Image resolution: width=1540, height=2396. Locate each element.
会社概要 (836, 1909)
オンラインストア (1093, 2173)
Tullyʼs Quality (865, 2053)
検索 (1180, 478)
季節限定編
..........
What to produce: The required result is an identical copy of the records above.

Answer to this problem:
Image resolution: width=1540, height=2396. Locate each element.
会社概要 (836, 1909)
オンラインストア (1093, 2173)
Tullyʼs Quality (865, 2053)
検索 (1180, 478)
季節限定編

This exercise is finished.